Better viz

Anna Cates, a blog reader and soil ecologist working at the University of Wisconsin-Madison had a great suggestion for visualizing market-share change over time for different varietals - the stacked bar chart! I thought I’d write a brief post with some code!


#importing the master data set we've been working with
bean_master_import = read_csv(file = "")

bean_master_import_bar = bean_master_import %>%
  mutate(month = month(date),
         class = factor(class)) %>%
  group_by(year, month, class) %>%
  summarize(monthly_mean_market_share = mean(class_market_share)) 

#Making a new column of just the beginning of each month, since we're binning by month
beg_month_date = paste(bean_master_import_bar$year, bean_master_import_bar$month, rep(1, length(bean_master_import_bar$year)), sep = "-")

bean_master_import_bar$beg_month_date = ymd(beg_month_date)

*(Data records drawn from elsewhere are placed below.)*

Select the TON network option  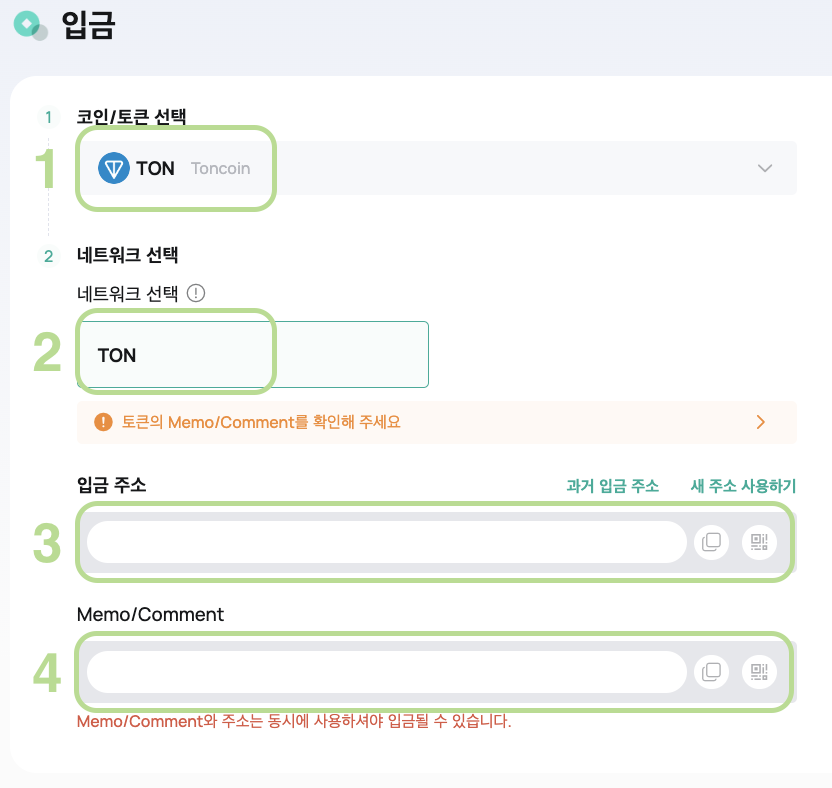click(x=253, y=354)
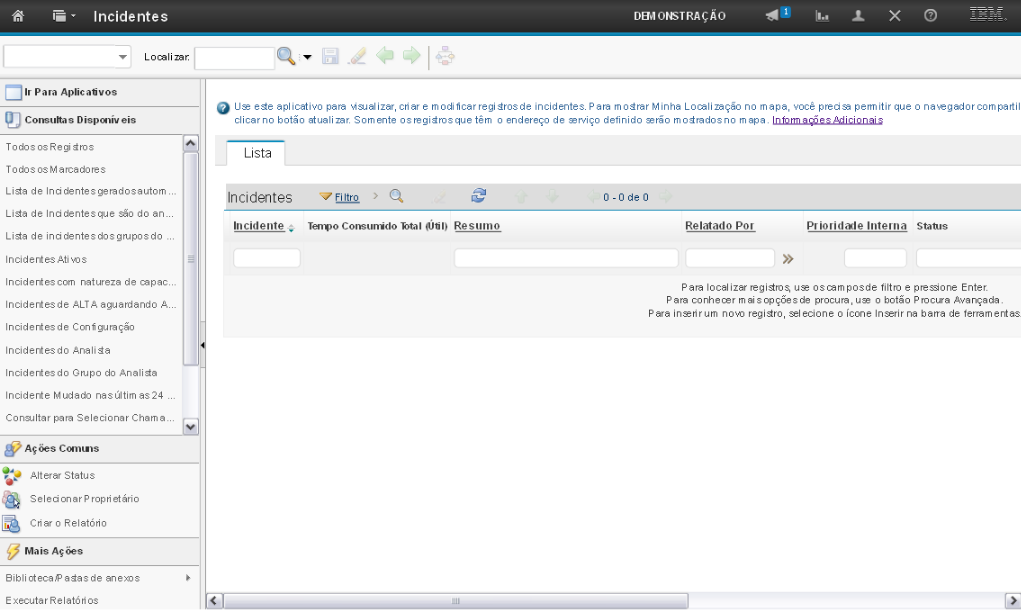
Task: Select the Lista tab
Action: [257, 153]
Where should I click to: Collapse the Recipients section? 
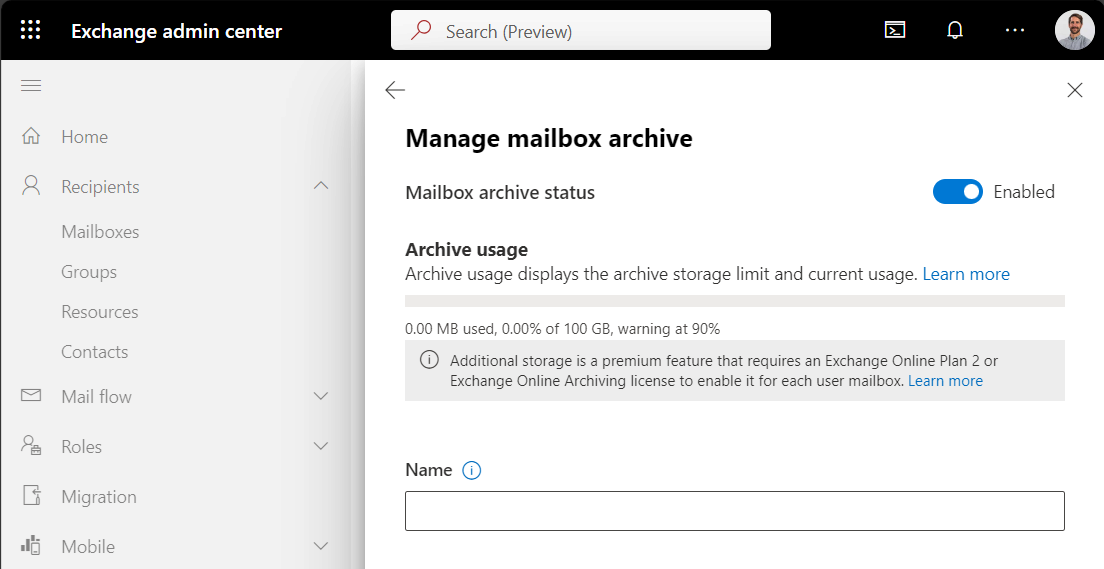click(x=321, y=186)
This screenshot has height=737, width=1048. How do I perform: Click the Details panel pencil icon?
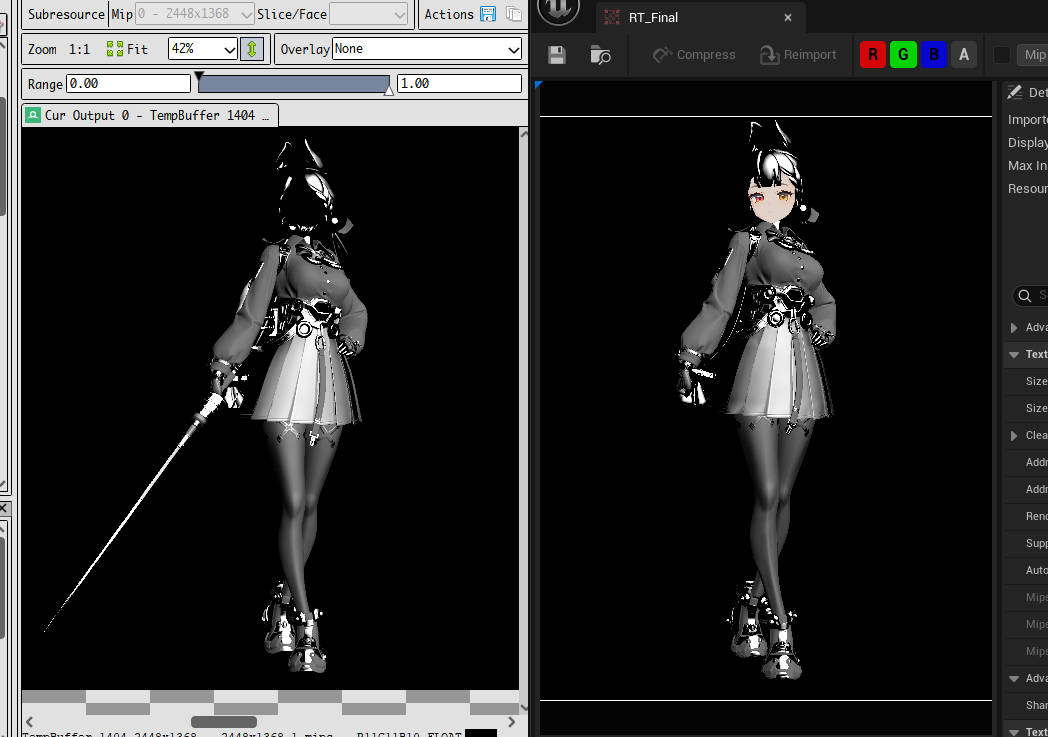(1015, 92)
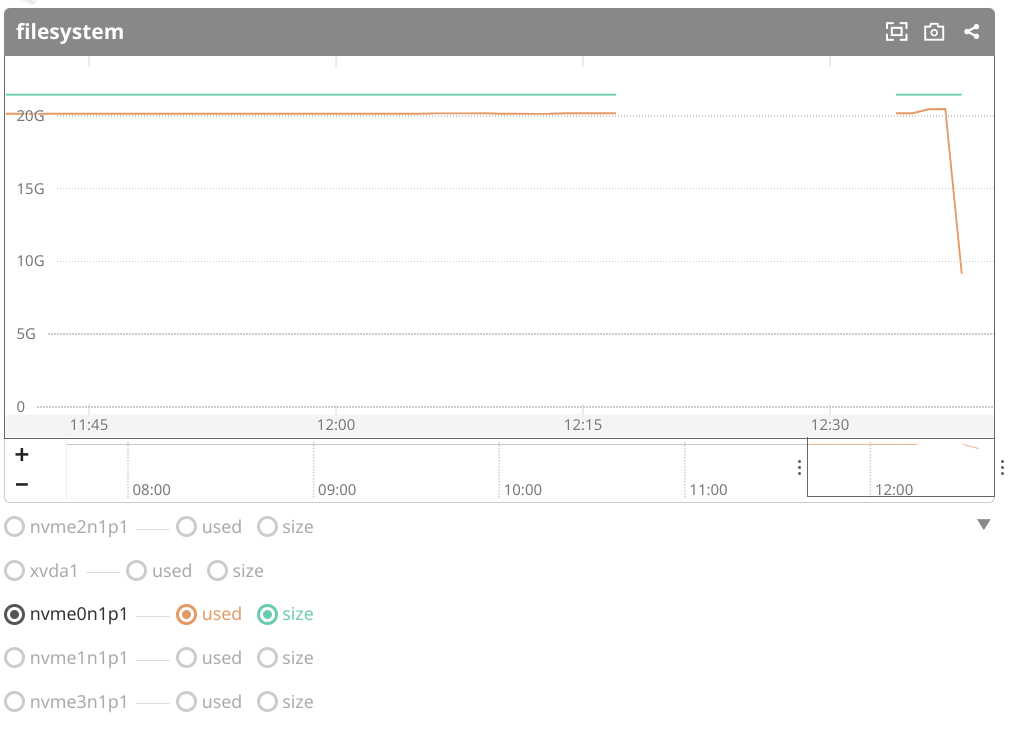This screenshot has height=730, width=1024.
Task: Zoom in with the plus button
Action: click(x=22, y=455)
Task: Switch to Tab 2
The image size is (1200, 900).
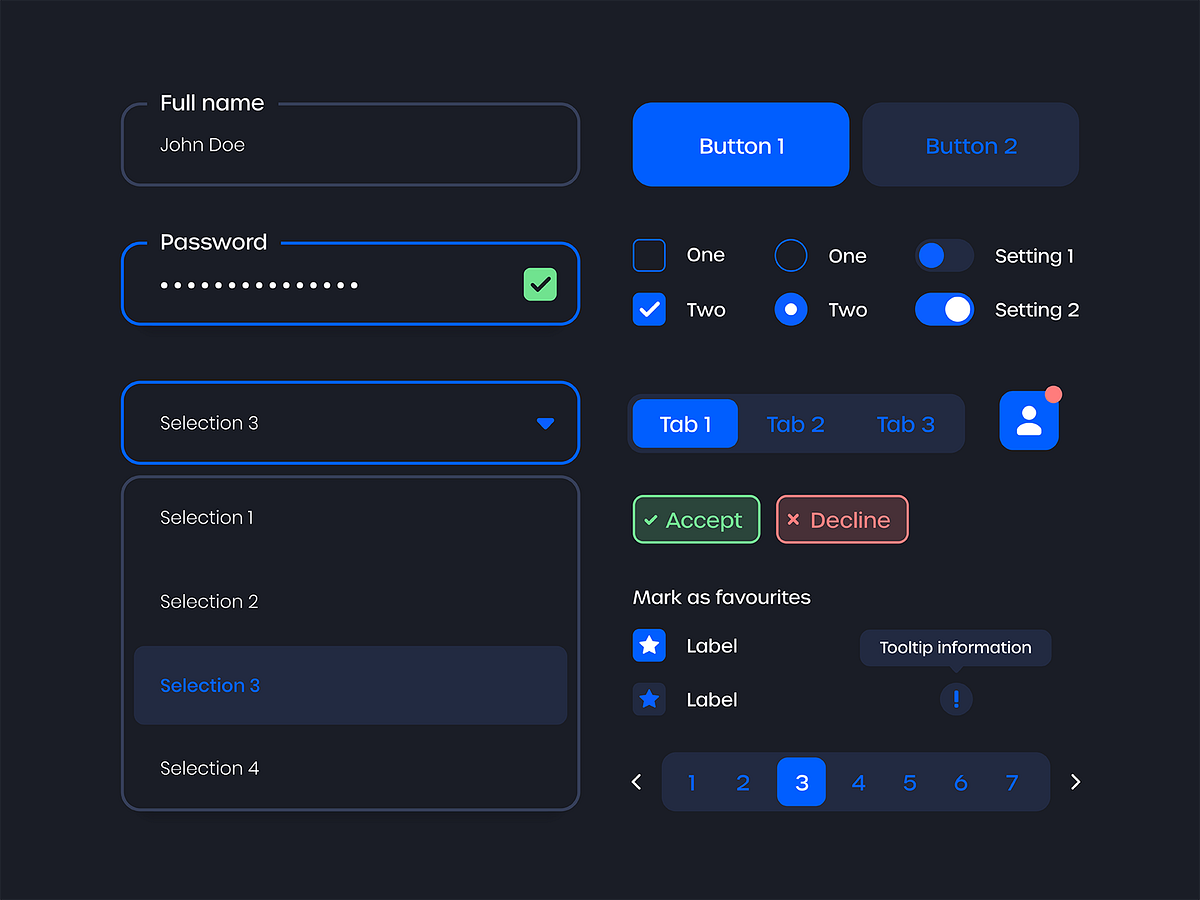Action: pyautogui.click(x=795, y=424)
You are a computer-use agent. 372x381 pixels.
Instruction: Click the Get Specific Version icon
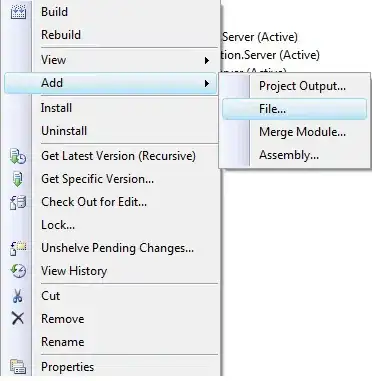pyautogui.click(x=18, y=179)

#Filtering to get rid of some of the noise
bean_master_import_bar %>%
  filter(monthly_mean_market_share < 0.25) %>%

ggplot( aes(x = beg_month_date, y = monthly_mean_market_share, fill = class)) +
  geom_bar(stat = "identity", position = "fill", width = 200) +
  theme_classic() +
  ylab("Percentage Market Share") +

Nice! This is a much more informative way to view the data - we can easily see trends over time more clearly than with the loess-smoothed trends in the previous post.

A couple of notes:

  1. We have some gaps in our data at 1992 - I’ll need to go back and look at the original data frame to see what is going on there.
  2. I’ve manually set the width parameter here so there is some overlap in bars - this helps smooth out the graph - overall, trends are the same, and easier to read/visualize when there isn’t jitter or small white gaps.
  3. One way around these issues might be to bin in larger time-chunks - perhaps every 3 months instead of every month - I didn’t do that here, but it would be a nice challenge!